Essa moderação relativa, de acordo com o Instituto da Paz dos Estados Unidos, se estende a áreas como educação, saúde e justiça criminal. Em um relatório de 2019 , a organização afirma que na tentativa de evitar os erros de política externa da década de 1990, em que o Taleban era reconhecido apenas pelo Paquistão, Emirados Árabes Unidos e Arábia Saudita, a organização, sob Mansour, tentou reformar sua imagem externa. Nesse sentido, depois de 2014, o Taleban se reuniu regularmente nos Estados do Golfo com funcionários da ONU para discutir medidas para mitigar os danos civis e ampliar os esforços humanitários. O relatório acrescenta que os combatentes locais também estabeleceram relações viáveis (embora fortemente coercitivas) com o Estado e atores de ONGs nos setores de educação e saúde e assumiram uma postura mais liberal em questões como os direitos das mulheres.

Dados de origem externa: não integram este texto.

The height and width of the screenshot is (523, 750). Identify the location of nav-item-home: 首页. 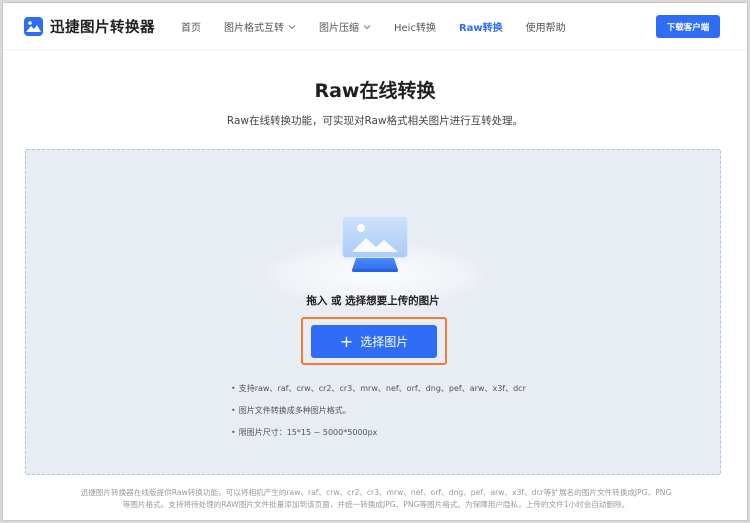
(191, 26).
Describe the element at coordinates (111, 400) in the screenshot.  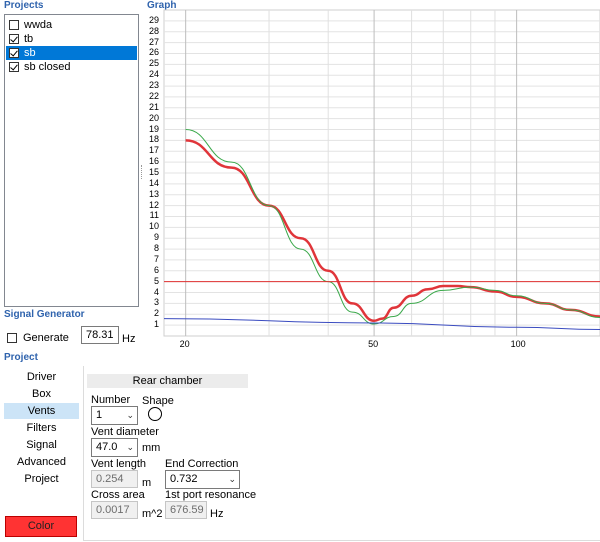
I see `number-label: Number` at that location.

|Danish Siddiqui, fotógrafo-chefe da Reuters, morto no AfeganistãoEm entrevistas e publicações, alguns líderes do Taleban até admitiram essa mudança, sugerindo que, no passado, a organização era conhecida como um grupo insurgente, não um que deveria governar. Como resultado, eles afirmam que o Taleban nunca teve uma doutrina central e, portanto, às vezes era inflexível com suas políticas. Relatórios do local indicam que agora existem províncias governadas pelo Taleban nas quais as mulheres podem ir à escola e sair de casa sem a companhia de um tutor do sexo masculino. No entanto, essas liberdades são geralmente confinadas a áreas que são culturalmente mais liberais e são em grande parte um subproduto do Taleban, permitindo que seus comandantes ditem a política local.
Abdul Basit, pesquisador da Universidade Tecnológica de Nanyang de Cingapura, que falou ao Indianexpress.com por telefone, aborda a ideia de que o Taleban se tornou mais moderado, mas geralmente é cético sobre como isso se sairia na realidade. Observando que o ‘novo’ Taleban se envolveu em ataques suicidas e lutou lado a lado com a Al Qaeda, ele argumenta que as concessões que fizeram em nome da moderação são apenas para consumo público.
Quando questionado sobre a pressão do grupo para incluir mais uzbeques, tadjiques e hazaras em suas fileiras, Basit foi reservado em sua avaliação. Apesar dessa demonstração pública de mudança, ele acredita que um Taleban inclusivo ainda é aquele em que seus membros seguem uma doutrina religiosa estrita. Basit reconhece a mudança, entretanto, e especula que o moderado Baradar provavelmente será a face do Taleban para apaziguar o Ocidente. No final das contas, porém, ele diz, eu não usaria a palavra moderado para descrever qualquer elemento do Taleban. Existem linha-dura e menos linha-dura na organização.
Mudanças culturais, maior escrutínio estrangeiro e a necessidade de integrar o Afeganistão à economia global provavelmente ditarão algumas das políticas prospectivas do Taleban. No entanto, se eles retornarão às suas rígidas políticas islâmicas da década de 1990 ou se adotarão uma forma superficial de teocracia pluralista nos moldes do Irã, ainda está para ser visto. O que é quase certo, entretanto, é que o Taleban deve e governará de acordo com a doutrina islâmica. É uma parte essencial de sua identidade e, mais importante, é a única justificativa que eles têm para existir.